Let $f,g: \mathbb{R} \rightarrow \mathbb{R}^n$ be differentiable
functions and let $h: \mathbb{R} \rightarrow \mathbb{R}$ be defined by
$h(t) = f(t) \cdot g(t)$.

Prove that $\frac{dh}{dt}(a) = (Df(a))^T \cdot g(a) + f(a) \cdot (Dg(a))^T$,

where $a \in \mathbb{R}$ and $M^T$ represents the transpose of a
matrix $M$ (we are considering, for example, the row matrix
$(Df(a))^T$ as an element of $\mathbb{R}^n$.

I know that this has something to do with gradient vectors and product rule, but I actually have no ideia of how to prove this. Any help, please?

Best Answer

You can track the vector components.

Let $f_i, g_i$ be the vector components of the function values. Note that $(Df)_i=\frac{d}{dt}f_i$.

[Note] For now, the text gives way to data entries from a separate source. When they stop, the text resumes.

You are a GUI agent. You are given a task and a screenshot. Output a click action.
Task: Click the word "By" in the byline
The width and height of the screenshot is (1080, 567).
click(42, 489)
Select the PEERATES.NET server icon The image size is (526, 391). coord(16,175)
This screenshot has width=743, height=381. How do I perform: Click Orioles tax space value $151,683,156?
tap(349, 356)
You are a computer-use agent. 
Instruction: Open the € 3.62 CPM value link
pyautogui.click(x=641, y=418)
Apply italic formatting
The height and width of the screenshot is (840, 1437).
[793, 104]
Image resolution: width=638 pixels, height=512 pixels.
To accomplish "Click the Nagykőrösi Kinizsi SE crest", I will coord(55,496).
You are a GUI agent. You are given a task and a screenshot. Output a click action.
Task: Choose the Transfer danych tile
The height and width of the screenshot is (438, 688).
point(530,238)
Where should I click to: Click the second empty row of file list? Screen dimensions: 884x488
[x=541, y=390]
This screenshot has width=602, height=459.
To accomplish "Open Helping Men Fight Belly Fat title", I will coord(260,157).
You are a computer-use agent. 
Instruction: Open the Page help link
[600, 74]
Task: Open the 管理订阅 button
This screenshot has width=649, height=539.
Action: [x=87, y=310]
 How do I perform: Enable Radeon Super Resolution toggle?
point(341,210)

$$ \frac{dh}{dt}=\frac{d}{dt}\sum_i f_i(t) g_i(t)=\sum_i f_i(t)\frac{d}{dt}g_i(t)+g_i(t)\frac{d}{dt}f_i(t) $$

which leads to the product rule formula you stated by definition.

The use of transpose in the original statement is superfluous. Transpose only matters if you phrase $h$ as the matrix-vector multiplication of $f^Tg$, where you can see the application of (the true $\mathbb{R}^m\rightarrow\mathbb{R}^n$) product rule simply retains the transpose on $f$; except that is not what your question asks.